##### Entries provided #####

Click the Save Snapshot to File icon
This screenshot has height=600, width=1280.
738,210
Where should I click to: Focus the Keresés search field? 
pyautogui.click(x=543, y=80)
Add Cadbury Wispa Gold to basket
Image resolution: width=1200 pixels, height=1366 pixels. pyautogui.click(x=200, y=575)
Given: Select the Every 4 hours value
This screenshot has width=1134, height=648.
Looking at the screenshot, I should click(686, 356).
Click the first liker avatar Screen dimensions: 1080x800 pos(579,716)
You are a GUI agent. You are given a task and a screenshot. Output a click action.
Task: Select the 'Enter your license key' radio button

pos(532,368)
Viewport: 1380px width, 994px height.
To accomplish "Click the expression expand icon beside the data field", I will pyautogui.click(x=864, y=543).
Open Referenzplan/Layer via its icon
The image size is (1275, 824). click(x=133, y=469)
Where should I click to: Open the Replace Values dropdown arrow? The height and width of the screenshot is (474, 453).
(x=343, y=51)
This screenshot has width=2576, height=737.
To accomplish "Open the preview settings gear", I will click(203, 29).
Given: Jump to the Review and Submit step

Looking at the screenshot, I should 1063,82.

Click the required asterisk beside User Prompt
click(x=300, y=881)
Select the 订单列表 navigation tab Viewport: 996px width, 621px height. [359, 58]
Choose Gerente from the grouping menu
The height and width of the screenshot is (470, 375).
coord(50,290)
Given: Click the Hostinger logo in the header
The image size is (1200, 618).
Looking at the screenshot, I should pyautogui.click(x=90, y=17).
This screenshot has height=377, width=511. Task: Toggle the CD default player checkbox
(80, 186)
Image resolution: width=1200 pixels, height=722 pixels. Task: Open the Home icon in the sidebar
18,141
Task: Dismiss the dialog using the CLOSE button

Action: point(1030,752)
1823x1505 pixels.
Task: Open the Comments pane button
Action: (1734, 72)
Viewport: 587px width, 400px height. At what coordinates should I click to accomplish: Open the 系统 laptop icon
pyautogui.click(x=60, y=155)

#####

Problem description — Go through the listing above. Show each line where the word "will" is found.

Written response —
To accomplish "Click the expression expand icon beside the data field", I will pyautogui.click(x=864, y=543).
To accomplish "Open the preview settings gear", I will click(203, 29).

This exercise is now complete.